The Shcherbinsky case was the last drop. It is commonly believed that Russians rarely take to the streets to voice their protest over anything. For the most part, they merely ignore the rules of the game imposed on them as if giving the government to understand that it should mind its own business…

But the sentence handed down on Shchebinsky triggered a wave of protests across Russia.

Driving a car in Russia is like taking a rollercoaster ride. Different traffic rules apply to different groups of motorists. Those traveling in black chauffeur-driven limousines with tinted windows enjoy privileges, and if you ignore them, it seems you can easily end up in a labor camp.

On August 7 last year, Shcherbinsky, 36, was driving with his family to a local beauty spot in his second-hand Toyota. He indicated and stopped preparatory to making a left turn off the main road.

The car of Governor Mikhail Yevdokimov, traveling at a speed of nearly 150 kilometers per hour (92mph), flew up from behind, sideswiped Shcherbinsky and flew off the road and into a tree. The governor, his driver and bodyguard died. Shcherbinsky’s fault was that he had failed to get out of the way of Governor Mikhail Yevdokimov’s car fast enough. The court ruled that the accused should have noticed the flashing light on the limo’s roof and moved out of the governor’s way.

“Everyone in Russia understands they could easily find themselves in Oleg Shcherbinsky’s shoes,” said Vladimir Ryzhkov, the member of parliament for Barnaul. “People are upset that bureaucrats break the rules and an ordinary person ... through no fault of his own, gets four years in prison. That is why there has been such an uproar.”

Protests against special traffic rules for VIP’s sparked by the Shcherbinsky case have brought to light the problem of reckless driving in Russia on the whole.
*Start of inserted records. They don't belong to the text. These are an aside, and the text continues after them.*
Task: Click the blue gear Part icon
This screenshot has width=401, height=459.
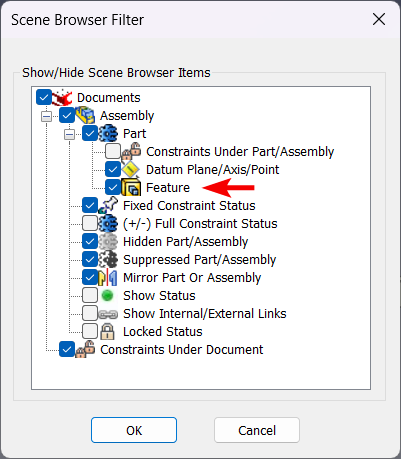Action: point(108,133)
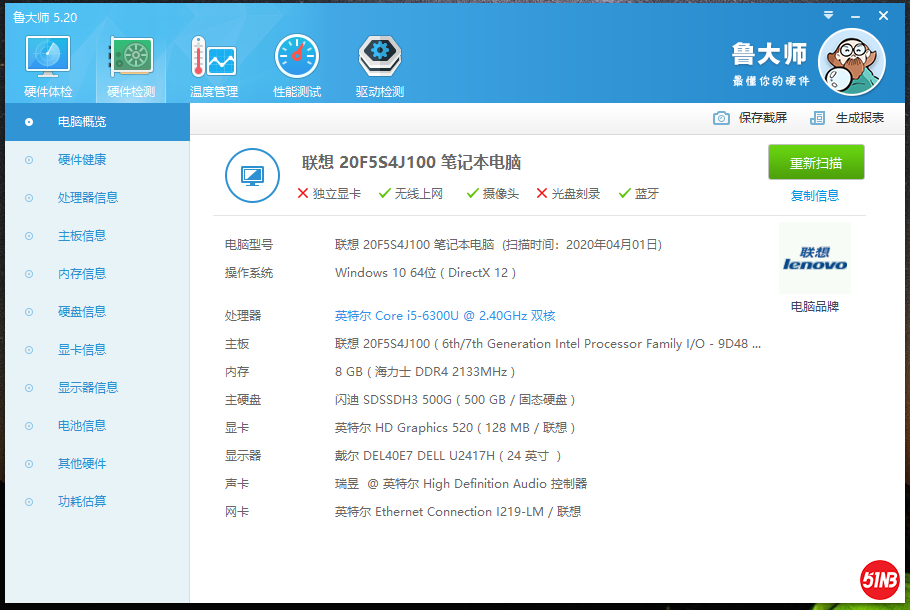Go to 硬盘信息 disk info section
The width and height of the screenshot is (910, 610).
(x=82, y=312)
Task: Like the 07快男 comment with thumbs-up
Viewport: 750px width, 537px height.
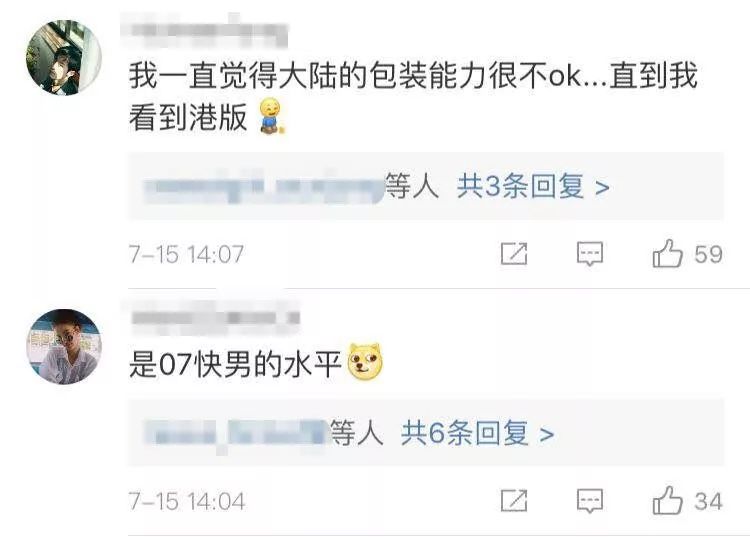Action: tap(667, 501)
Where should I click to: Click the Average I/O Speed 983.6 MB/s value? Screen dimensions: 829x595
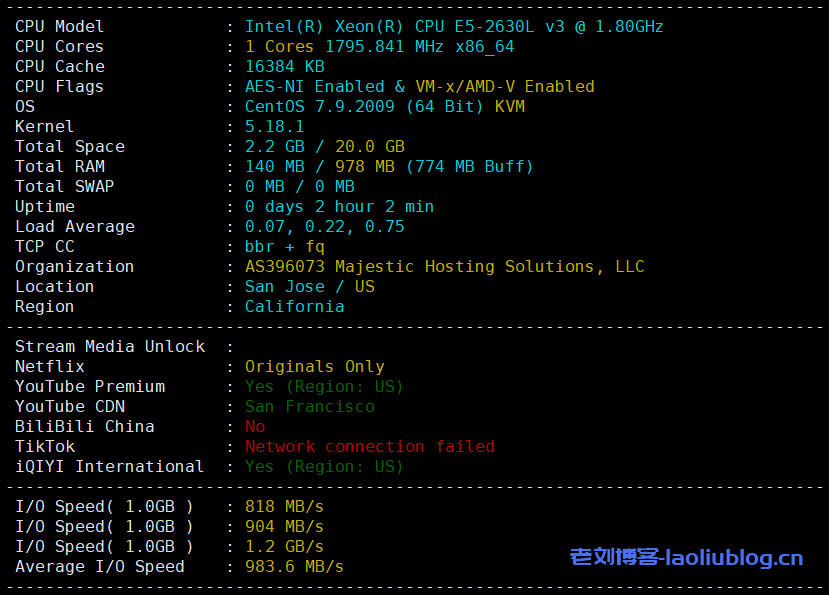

Most motorists here ignore simple safety rules, such as wearing seatbelts and keeping within the speed limit. Senior officials are not the only ones to do so but senior officials go unpunished. Ordinary motorists get away with it by bribing traffic police if they can afford to pay. The man blamed for the governor’s death, however, was not breaking any rules.
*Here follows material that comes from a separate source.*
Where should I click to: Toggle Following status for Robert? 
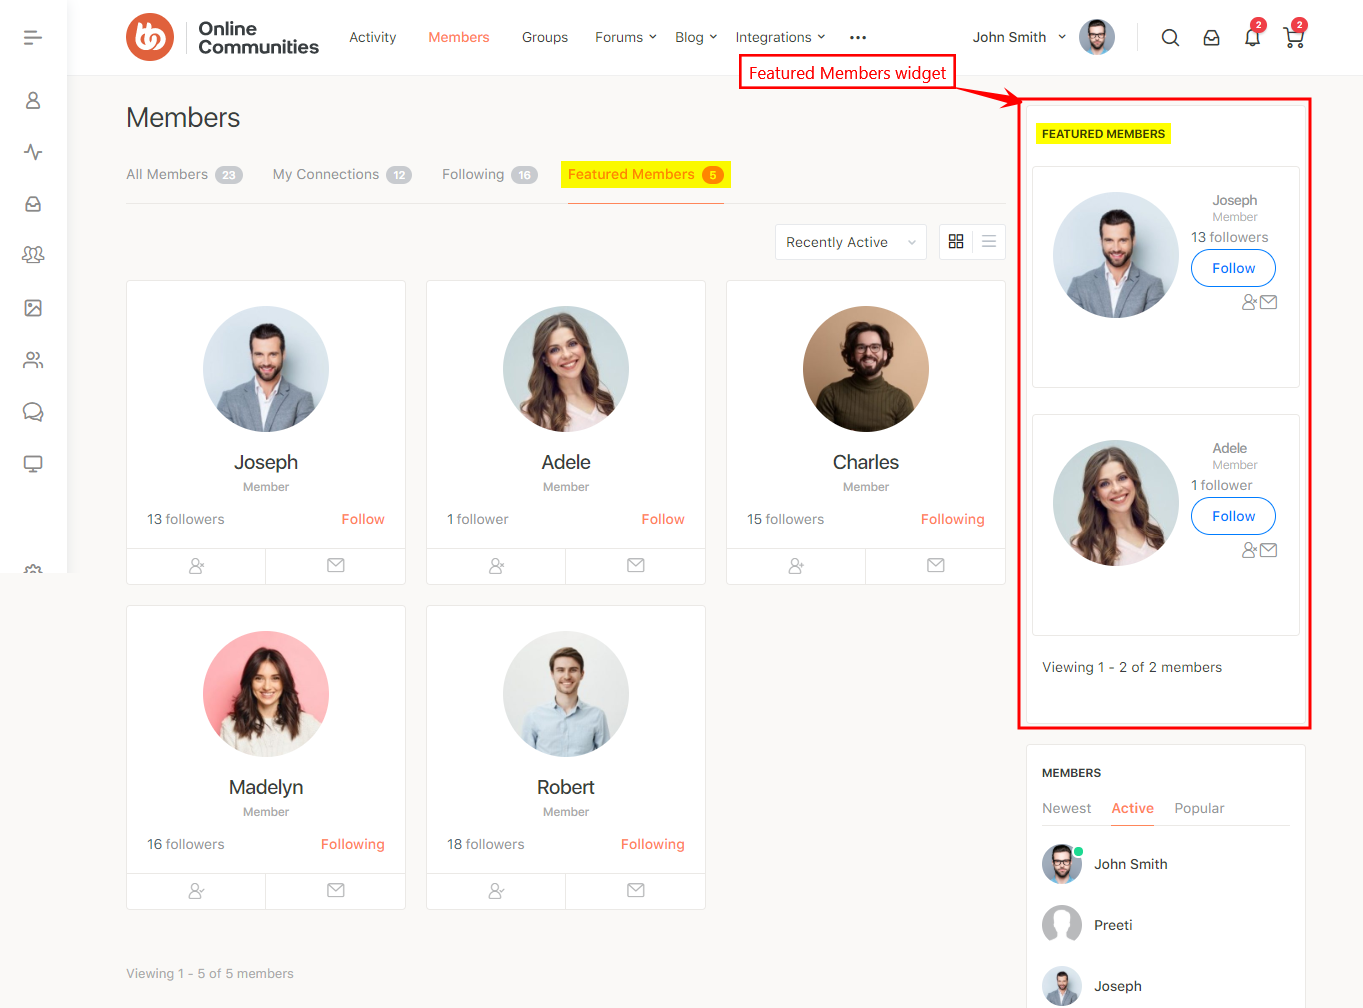(652, 844)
Mikhail Yevdokimov was on his way to the village of Polkovnikovo in Altai Region to attend a 70th-birthday celebration for cosmonaut German Titov. This was not the scene of a tragic accident that he was speeding to, not a gas blast or a terror attack, but a birthday party! Could he not have left his residence earlier, if he was so eager to be there on time? But no, he knew that with a flashing blue light on the roof of his car he would be there on time. He never made it there because his driver was speeding.

Yevdokimov, long known as a stand-up comedian, actor and singer, had won the high post without any support from Moscow. Moreover, he had defeated the incumbent governor who had the Kremlin’s backing. The local elite urged Putin to dismiss Yevdokimov, accusing him of mismanagement but the president ignored the appeal. In the wake of Yevdokimov’s death some observers speculated that the car accident had not been an accident after all.

The court in Barnaul blamed the governor’s death on the driver whose only fault was his failure to get out of the governor’s way. The trial showed that any person in Russia could end up in jail for not yielding to cars with flashing blue lights on their roofs and rude-sounding horns.

It was a bitter victory, but the reversal of Shchebinsky’s sentence has showed that Russia’s budding grassroots can make a difference.